The funding comprises an oversubscribed $750 million Series C round co-led by Khosla Ventures and G2 Venture Partners, alongside roughly $250 million in milestone-based capital from Uber. The Uber-backed tranche is tied directly to deployment and will support the rollout of at least 25,000 robotaxis powered by the Waabi Driver, which will operate exclusively on Uber’s ride-hailing platform.
The companies did not disclose a timeline, but the scale of the commitment signals a long-term strategic bet rather than a limited pilot.
The agreement reinforces Uber’s post-2020 strategy of positioning itself as a global marketplace for autonomous vehicles rather than developing the technology in-house. For Waabi, it represents a decisive expansion from freight into consumer mobility, testing its claim that a single AI system can scale across multiple autonomous driving verticals.
Founded in 2021 by Raquel Urtasun, Waabi has built its reputation in autonomous trucking, presenting itself as a capital-efficient counterpoint to earlier AV efforts that consumed billions of dollars without achieving widespread commercialization. Urtasun, who previously served as chief scientist at Uber’s autonomous driving division before it was sold to Aurora Innovation, has consistently argued that the industry’s first generation was constrained by data-hungry models, massive fleets, and sprawling engineering teams.

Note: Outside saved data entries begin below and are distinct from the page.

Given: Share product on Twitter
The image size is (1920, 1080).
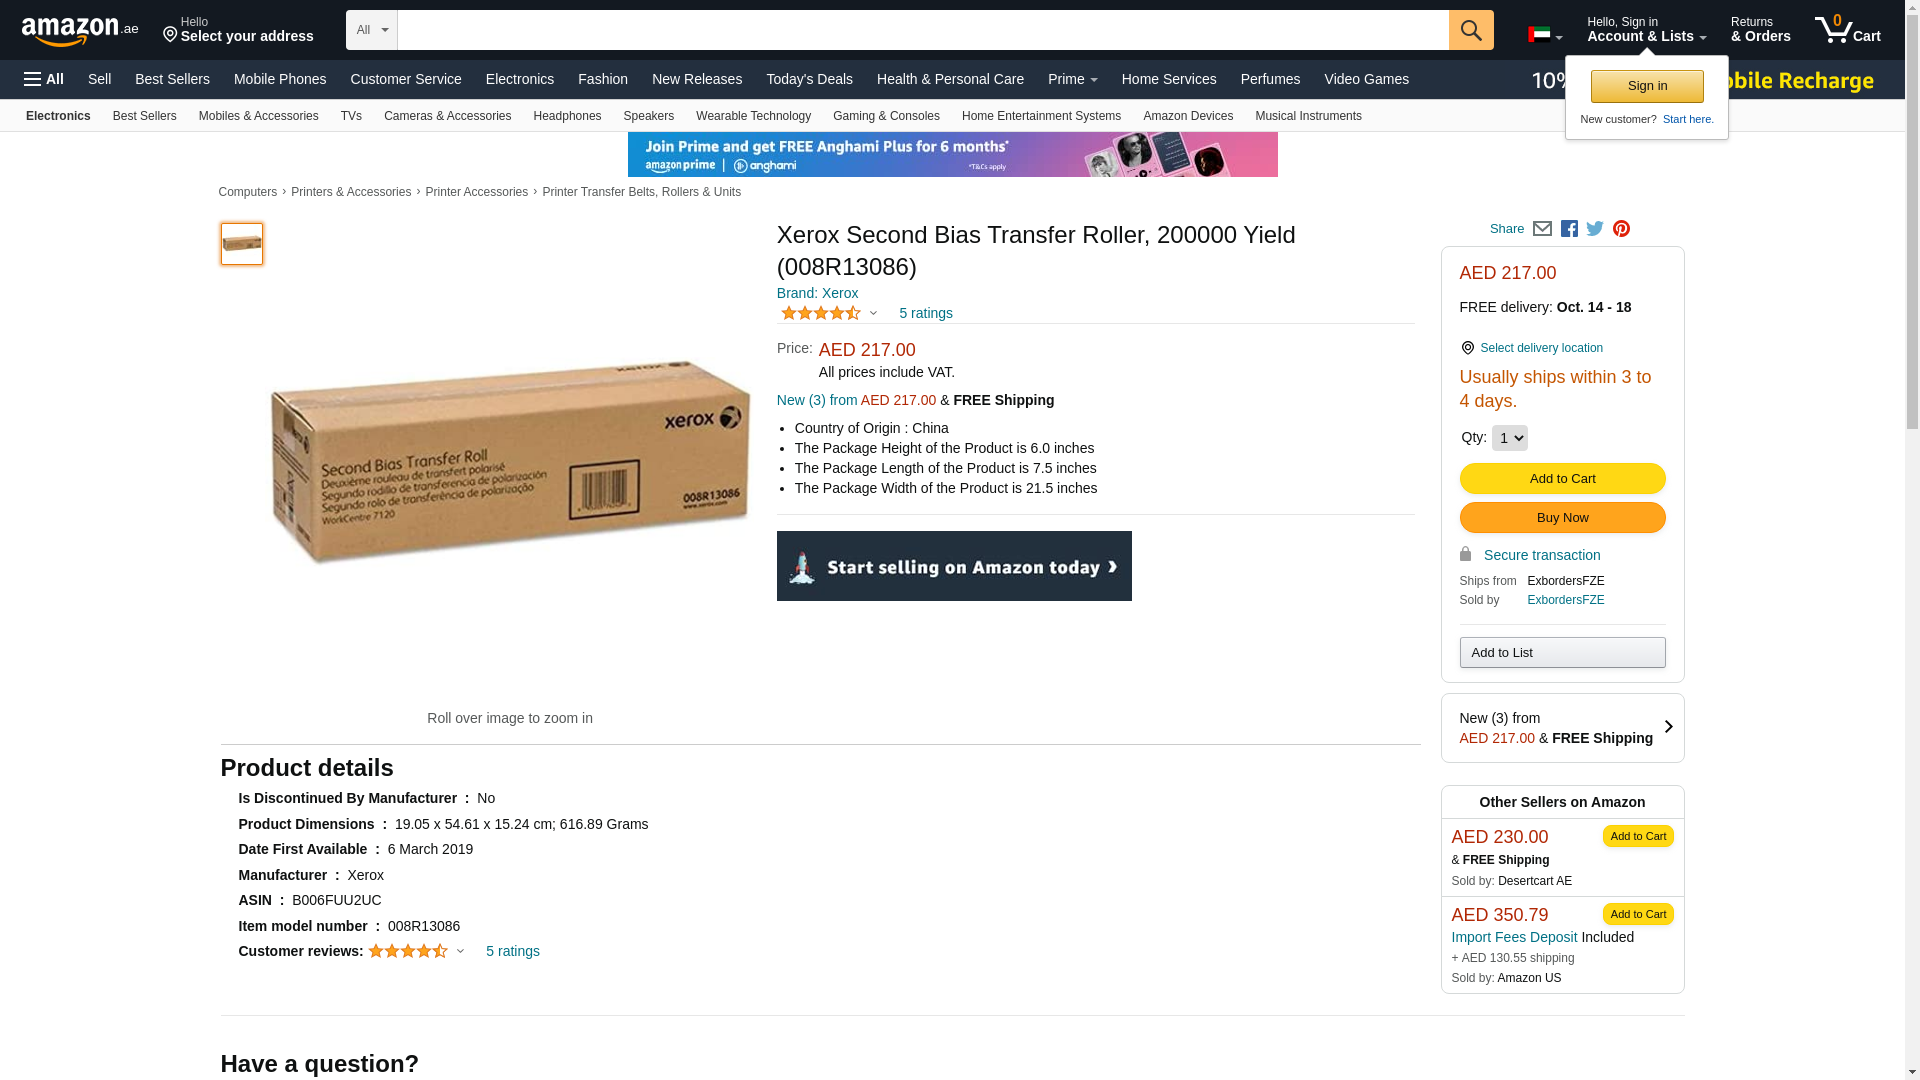Looking at the screenshot, I should pos(1595,229).
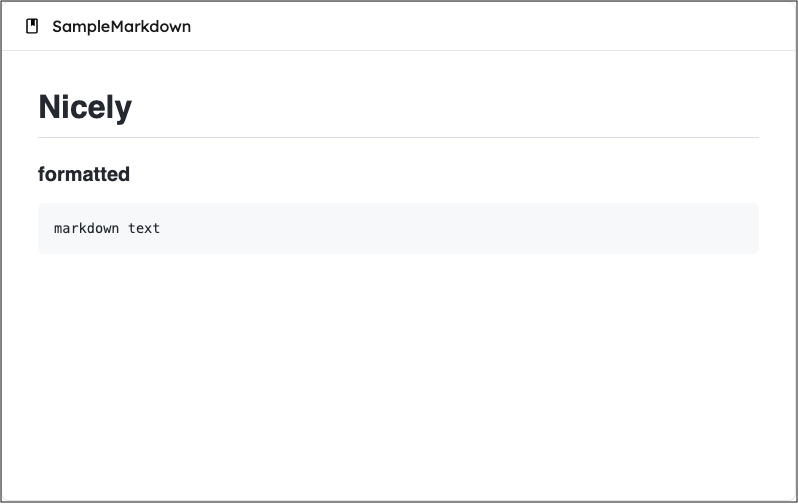Screen dimensions: 798x504
Task: Click the blank space right of the formatted subheading
Action: pos(450,174)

According to TechCrunch, at the core of Waabi’s approach is the Waabi Driver, trained and validated primarily in a closed-loop simulation environment known as Waabi World. Instead of relying on enormous volumes of real-world driving data, Waabi World creates detailed digital twins from limited sensor input, simulates complex driving conditions in real time, and automatically generates edge-case scenarios. The system then learns from its own errors without human intervention, a process Urtasun says enables human-like reasoning while dramatically reducing data and compute requirements.
That architecture underpins Waabi’s claim that it can move from trucks to robotaxis without rebuilding its technology stack from scratch, a challenge that has tripped up others. Waymo, widely regarded as the industry leader, previously attempted to pursue both autonomous trucking and robotaxis before shutting down its freight programme to focus solely on passenger vehicles. Waabi is betting that its generalizable AI can succeed where those efforts fell short.

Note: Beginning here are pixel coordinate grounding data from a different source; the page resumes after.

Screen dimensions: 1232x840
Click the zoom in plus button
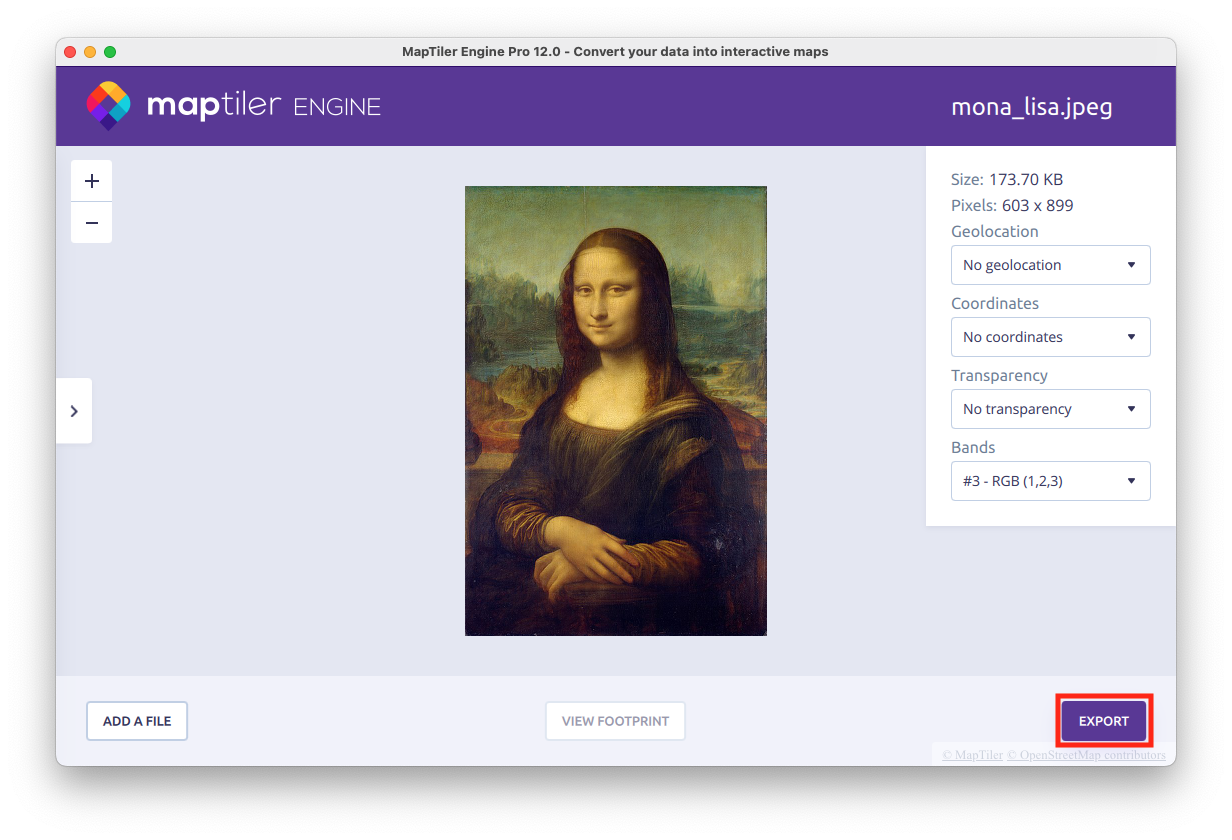click(x=92, y=181)
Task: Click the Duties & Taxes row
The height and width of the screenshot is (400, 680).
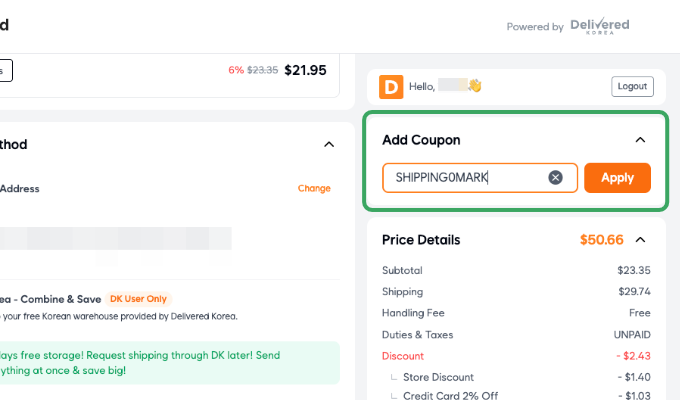Action: coord(417,334)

“Our core technology enables, for the first time, a single solution that can handle multiple verticals at scale,” Urtasun said, rejecting the idea that robotaxis and trucks require separate programmes or teams.

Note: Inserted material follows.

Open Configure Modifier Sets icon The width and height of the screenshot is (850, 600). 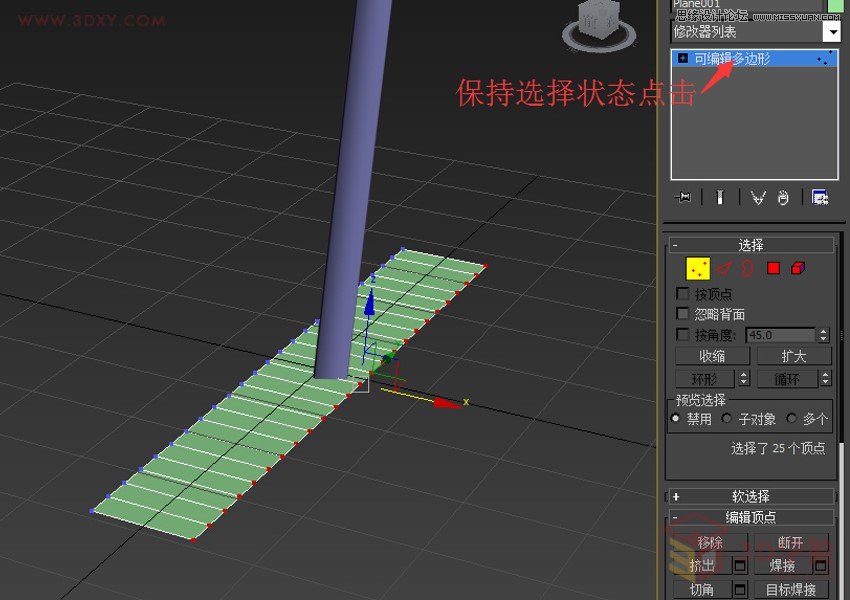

The Uber partnership brings Waabi into an increasingly crowded ecosystem. Uber currently works with several autonomous vehicle companies, including Waymo, Nuro, Avride, Wayve, WeRide, and Momenta, deploying self-driving vehicles across different regions and use cases. The company has also launched a new unit, Uber AV Labs, designed to help partners collect and refine driving data using Uber’s global fleet.
While Uber’s platform offers distribution and scale, Waabi insists it is not dependent on Uber’s data advantage. Urtasun maintains that Waabi’s simulation-first approach allows the company to train and validate its system with fewer real-world miles, reducing costs and speeding development.
Waabi’s expansion into robotaxis comes as it continues to advance its trucking ambitions. Over the past four and a half years, the company has launched several commercial pilots in Texas with safety drivers. A fully driverless truck deployment, initially targeted for late 2025, has been delayed into the coming quarters as vehicle validation continues.
The company is working closely with Volvo to develop purpose-built autonomous trucks, unveiled last October, and has adopted a direct-to-consumer model that allows shippers to purchase autonomous-ready vehicles outright. Urtasun says demand remains strong, describing the trucking business as a stable foundation that supports Waabi’s broader ambitions.
The new funding round brings Waabi’s total capital raised to roughly $1.28 billion, following a $200 million Series B in June 2024. While that trails Aurora Innovation’s roughly $3.46 billion war chest, it places Waabi well ahead of several other competitors in terms of private funding momentum. Investors in the Series C include Uber, Nvidia’s venture arm NVentures, Volvo Group Venture Capital, Porsche Automobil Holding SE, BlackRock, and BDC Capital’s Thrive Venture Fund.
Looking ahead, Waabi is already signaling that autonomy may not be its final frontier. Urtasun has hinted that the same AI foundation could eventually extend into robotics, reinforcing her view that Waabi is building a general intelligence system for machines operating in the physical world, not just vehicles.
“We’re still in the early stages of robotaxi deployment,” she said. “There is much more scale ahead.”
If Waabi can translate its simulation-driven promises into safe, large-scale deployments on Uber’s platform, the partnership could reshape not only the company’s trajectory but also the broader narrative around how autonomous driving technology is built, financed, and brought to market.